Babbage was the only one to work on a true general purpose computer that would have been turing complete if it was ever completed. Shame it wasn't, really. We could have ruled the world.
Moreso.
Re: Oh Yeah, Anglo Claptrap
>Jacquard is interesting in inventing the printer a century before the computer.
But did he invent printing consumables that were more expensive than thoroughbred Stallion seed, millilitre for millilitre?
Re: Oh Yeah, Anglo Claptrap
You do realise this is humour, don't you? That's why it's in Bootnotes (R.I.P. Odds 'n Sods). Specifically it's a pastiche of a famous work of humour called "1066 and All That", which is a parody of British history textbooks of the 20's and 30's, complete with their obsessive Anglocentricity.
Re: Oh Yeah, Anglo Claptrap
I hear your grandmother is interested in your seminar on extracting the contents of eggs.

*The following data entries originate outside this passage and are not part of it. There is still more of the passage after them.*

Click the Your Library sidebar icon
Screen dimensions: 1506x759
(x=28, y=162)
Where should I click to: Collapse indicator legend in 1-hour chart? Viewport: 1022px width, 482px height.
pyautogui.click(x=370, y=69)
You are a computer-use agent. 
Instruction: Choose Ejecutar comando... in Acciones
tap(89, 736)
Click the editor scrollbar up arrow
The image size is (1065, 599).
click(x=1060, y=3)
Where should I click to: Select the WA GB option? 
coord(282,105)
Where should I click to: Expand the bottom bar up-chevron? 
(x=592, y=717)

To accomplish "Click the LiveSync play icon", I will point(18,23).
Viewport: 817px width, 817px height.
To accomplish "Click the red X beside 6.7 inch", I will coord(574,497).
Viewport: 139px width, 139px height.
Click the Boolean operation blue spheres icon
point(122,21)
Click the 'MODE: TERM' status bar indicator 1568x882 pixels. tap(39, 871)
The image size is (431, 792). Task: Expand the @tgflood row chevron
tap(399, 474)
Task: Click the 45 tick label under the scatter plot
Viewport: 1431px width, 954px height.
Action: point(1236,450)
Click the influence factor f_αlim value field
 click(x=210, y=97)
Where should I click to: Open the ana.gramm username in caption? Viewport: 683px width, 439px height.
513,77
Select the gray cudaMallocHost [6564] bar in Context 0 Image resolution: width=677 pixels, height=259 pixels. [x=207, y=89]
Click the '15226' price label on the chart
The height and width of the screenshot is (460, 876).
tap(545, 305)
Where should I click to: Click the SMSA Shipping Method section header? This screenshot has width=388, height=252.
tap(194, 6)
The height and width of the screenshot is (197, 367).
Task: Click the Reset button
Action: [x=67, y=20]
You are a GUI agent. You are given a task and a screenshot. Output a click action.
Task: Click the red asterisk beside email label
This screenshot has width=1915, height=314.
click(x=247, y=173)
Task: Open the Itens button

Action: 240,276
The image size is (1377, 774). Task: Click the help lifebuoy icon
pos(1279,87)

It's sad when someone explains the joke. It's sadder when someone doesn't get the joke, then explains why it's wrong by providing vague, trivial information already familiar to the audience.
It's tragic when they follow that up by providing links to websites that any interested reader, however implausible such a creature might be, could have located with less effort than it would take to copy and paste them. (Pro tip: The Reg's comment forums let you insert HTML anchor elements.)
I always thought
The reason the British didn't make computers is that they couldn't figure out how to make them leak oil.
@jr424242 (was: Re: I always thought)
You've never seen the capacitors in the power supplies at Bletchley Park, have you?
Re: @jr424242 (was: I always thought)
Hmm, PCB filled capcitors.....lovely.
Must remember to wash my hands before eating sandwiches after handling those capacitors.
Re: I always thought
@jr424242 - Rats, beat me to it. My dad had an Austin Healey that makes this one of my favorite jokes EVAH.
"the fondness rats exhibit for the taste of greased leather."
Thus neatly explaining his Great Grandson's taste in trousers & album artwork. Shame that the surname was changed in an inadvertent key-punch error when the pre-teen Jean-Jacques and his family moved to Surrey & his father had to get his paperwork updated.
Early Xmas present
Yay!! i was worried we wouldn't get anything from Verity this month. That's made my xmas, and it's not even started yet :)
UNIVAC
Well, if you were going to try to compete with the beating sweeping UNIVAC, you shouldn't have let the Dysons emigrate, that's all.